Für „Mon Chéri und unsere demolierten Seelen“ hat die 1979 in Bludenz geborene und in Berlin lebende Autorin Verena Roßbacher heuer die Jury überzeugen konnen. Denn die Berlinerin gewann den Österreichischen Buchpreis. Die heuer zum siebenten Mal vergebene Auszeichnung ist mit 20.000 Euro dotiert.

Im Finale leer ausgegangen sind Helena Adler („Fretten“), Anna Kim („Geschichte eines Kindes“), Robert Menasse („Die Erweiterung“) und Reinhard Kaiser-Mühlecker („Wilderer“). Sie hatten es mit ihren Büchern auf die Shortlist geschafft und erhalten dafür immerhin 2500 Euro. Für Roßbacher war es heuer bereits die zweite Auszeichnung. Erst im September hatte sie den Bodensee-Literaturpreis der Stadt Überlingen gewonnen.

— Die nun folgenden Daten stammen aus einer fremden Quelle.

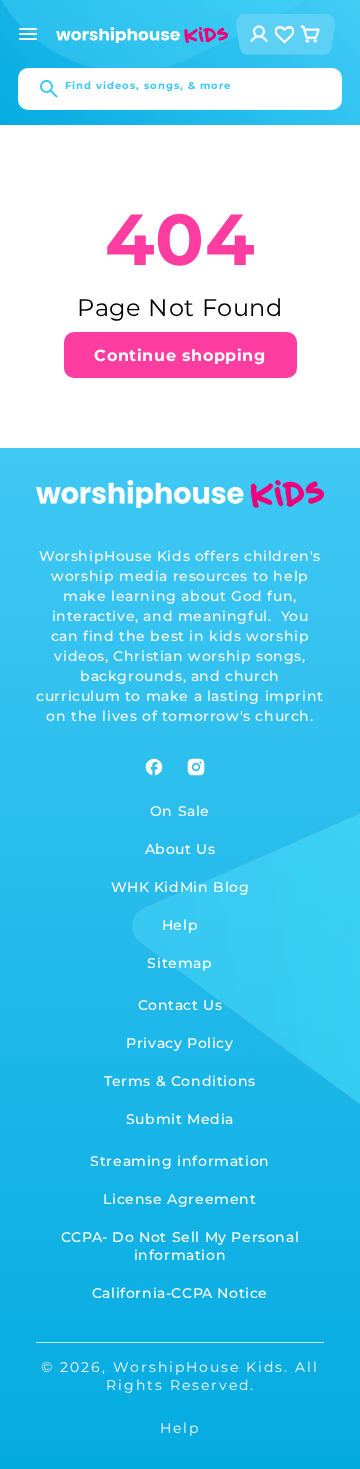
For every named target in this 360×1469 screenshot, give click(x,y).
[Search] (39, 89)
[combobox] (180, 89)
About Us (180, 849)
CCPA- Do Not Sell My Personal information (180, 1246)
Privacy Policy (179, 1043)
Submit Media (180, 1119)
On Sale (180, 811)
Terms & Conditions (180, 1081)
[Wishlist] (285, 34)
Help (180, 925)
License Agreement (179, 1199)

„Lustige Frauen sind einfach unwiderstehlich“
„,Mon Chéri und unsere demolierten Seelen‘ erzählt eine Geschichte vom Loslassen. Zwischendrin gibt es Slapstick vom Feinsten. Lustige Frauen, das lernen wir mit Verena Roßbacher, sind einfach unwiderstehlich!“, urteilte die österreichische Buchpreis-Jury. Mit ihrer Heldin Charly Benz habe sie „nicht nur eine Figur geschaffen, die man nie mehr vergisst“. Sie gestehe ihr auch eine geradezu unglaubliche Persönlichkeitsentwicklung zu, hieß es weiter.

Der mit 10.000 Euro dotierte Debütpreis ging heuer an die 1991 in Hamburg geborene Sprachkunst-Studentin an der Wiener Universität für Angewandte Kunst Lena-Marie Biertimpel, die den Preis für ihren Roman „Luftpolster“ bekommt. „Vom Suizidversuch der Schwester aus der Bahn geworfen, begibt sich ,Peach‘, die Ich-Erzählerin, freiwillig in die Psychiatrie“, beschrieb die Jury das Buch und lobte es als „eindringliches Debüt, wuchtig und zärtlich zugleich.“

Wer in der Jury sitzt
Der Österreichische Buchpreis wird vom Bundesministerium für Kunst, Kultur, öffentlichen Dienst und Sport, dem Hauptverband des Österreichischen Buchhandels und der Arbeiterkammer Wien ausgerichtet. Die Jury bestand heuer aus dem Buchhändler Bernhard Bastien, dem Literaturwissenschaftler Günther Stocker, den Journalistinnen Edith-Ulla Gasser und Katharina Teutsch sowie dem Journalisten Stefan Gmünder.